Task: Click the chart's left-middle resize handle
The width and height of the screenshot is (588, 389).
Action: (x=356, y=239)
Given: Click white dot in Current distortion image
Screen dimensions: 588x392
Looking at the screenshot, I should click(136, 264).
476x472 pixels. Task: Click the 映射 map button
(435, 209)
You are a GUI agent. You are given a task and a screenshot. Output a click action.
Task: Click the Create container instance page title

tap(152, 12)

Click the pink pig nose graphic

The problem> Nothing but the lines from the one with "You are a GUI" through the final line of the data above should be output, exactly as written.

Worked solution>
You are a GUI agent. You are given a task and a screenshot. Output a click action.
Task: Click the Create container instance page title

tap(152, 12)

Click the pink pig nose graphic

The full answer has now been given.